O CAMPO

1- Meu Mundo

Dizem de mim: - "Este sujeito quis

Deixar cidade, asfalto e coisas tantas,

Que a gente busca conseguir, por quantas

Maneiras pode... E volta-se à raiz".

Ninguém calcula, ninguém sente ou diz,

Que eu tenho aqui, nestas paragens santas,

Num mundo meu, sem cobras salamantas,

A vida que meu pai viveu feliz.

Não quero mais que a roça, a rede, a calma,

A paz que o ser me envolve o sangue, a alma,

Neste descuido de viver sem pressa.

Sem hora de chegar ou de sair,

E obrigação de ver, de ir e vir,

A vida mais feliz que achei foi essa.

2 - A Casa

A casa é minha do alicerce à viga,

Ampla, alpendrada, com janela e tudo.

é o suor da mocidade, esforço e estudo!

Hoje, rede estendida... O mundo, à figa!

Nada me importa se ninguém me liga.

Não penso nada sério e me transmudo

No homem de outrora. Por não ser tão rudo,

Componho uns versos à maneira antiga.

Não tenho calendário ou almanaque,

Nem vejo o tempo. Num viver basbaque,

Percebo mal, o dia da semana.

É a vida que sonhei para a velhice,

Sem pressa e sem cuidados. A alma ri-se

Do mundo que está longe e não me engana.

3 – A Roça

O campo é meu. E a vida... Que bacana!

Tenho uma roça. De manhã e de tarde

Vejo-a sem pressa. Que se não retarde

O fruto. Há milho, feijão verde e cana.

A aragem da manhã ao sol se irmana

Para alegrar as plantas. Sem alarde,

Brotam as flores. A água desencarde

E molha o solo. A minha enxada o amanhã...

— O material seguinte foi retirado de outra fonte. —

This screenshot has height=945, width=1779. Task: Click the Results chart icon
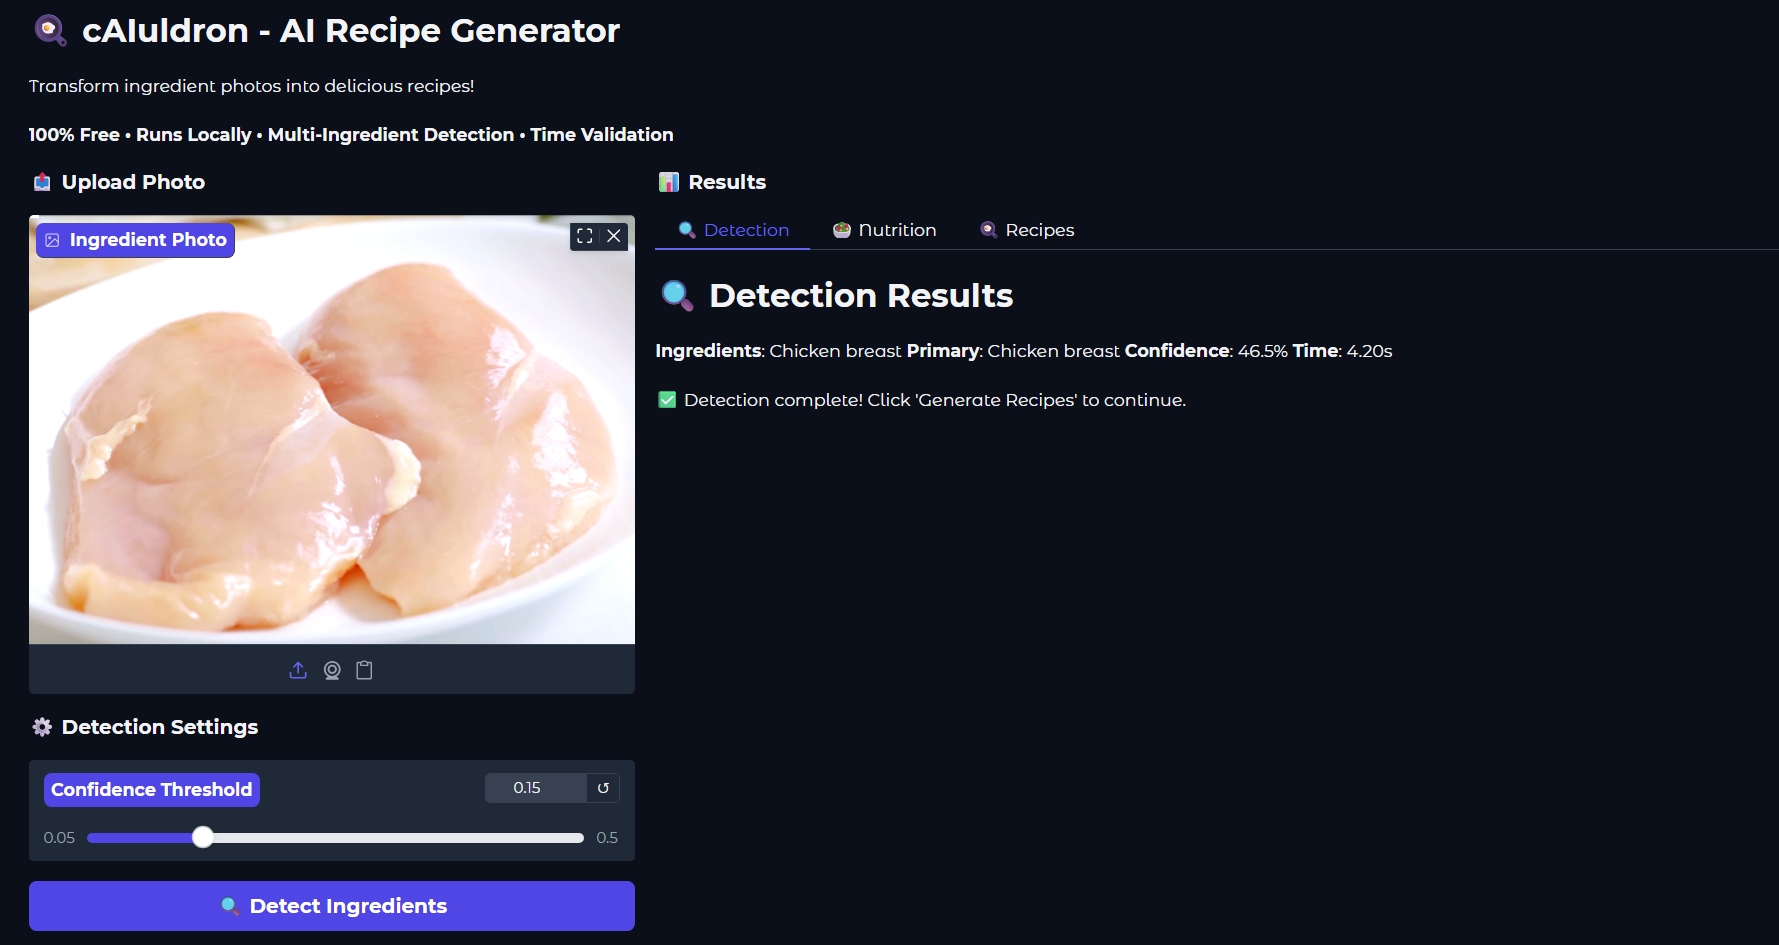668,182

A roça é o meu prazer de todo dia.

Manhã cedinho, vou regar as plantas

E esqueço tudo. Quando lá pras tantas,

Regresso a casa, a rede está vazia.

Pego um cochilo. A vida que eu queria,

Tenho-a aqui, nestas paragens santas.

4 - A Vida

A casa, a roça, a rede... Eu mesmo ordenho

De manhãzinha a vaca. E há leite, à beça!

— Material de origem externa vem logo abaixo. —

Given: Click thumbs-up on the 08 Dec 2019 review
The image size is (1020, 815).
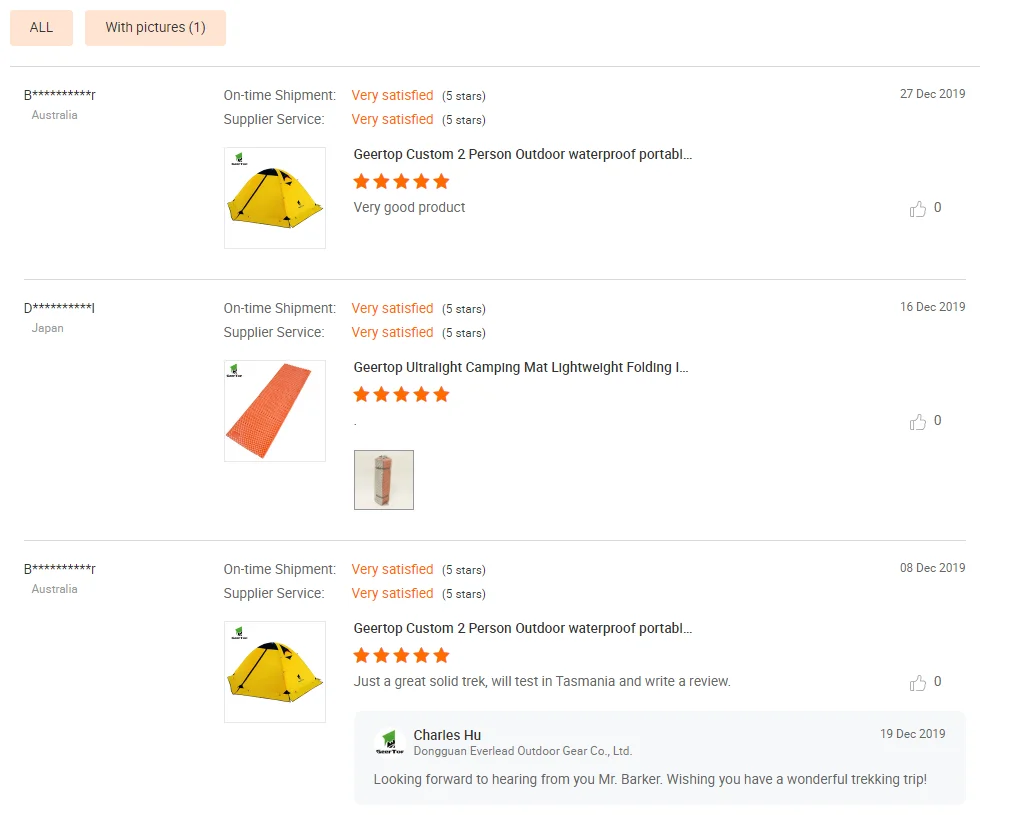Looking at the screenshot, I should (x=918, y=683).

Tomo cuidado nisso, boto empenho,

Que o resultado é bom e me interessa.

Quando é no tempo verde - à noite eu tenho,

De excelente umbuzada uma travessa.

Coalhada, é todo dia. Há mel de engenho

E mel de abelha. A sobremesa é essa!

A janela do quarto é escancarada

Durante toda à noite. Não há medo

Nesse mundo onde tudo é camarada.

Não amanhece ainda, e o passaredo.

Já me desperta. Ou antes, madrugada,

Cantando diz o galo: - "acorde cedo"!

5- A Natureza

Acordo habitualmente muito cedo,

Ouvindo o galo - para ver a aurora.

E em pouco estou de pé, disposto, ledo,

A contemplar as nuvens (Não demora

Que eu seja o donatário do segredo

Da natureza. Exemplo: - quando enflora

A juremeira é chuva - Este degredo.

Nada oculta aos que acordam com a aurora!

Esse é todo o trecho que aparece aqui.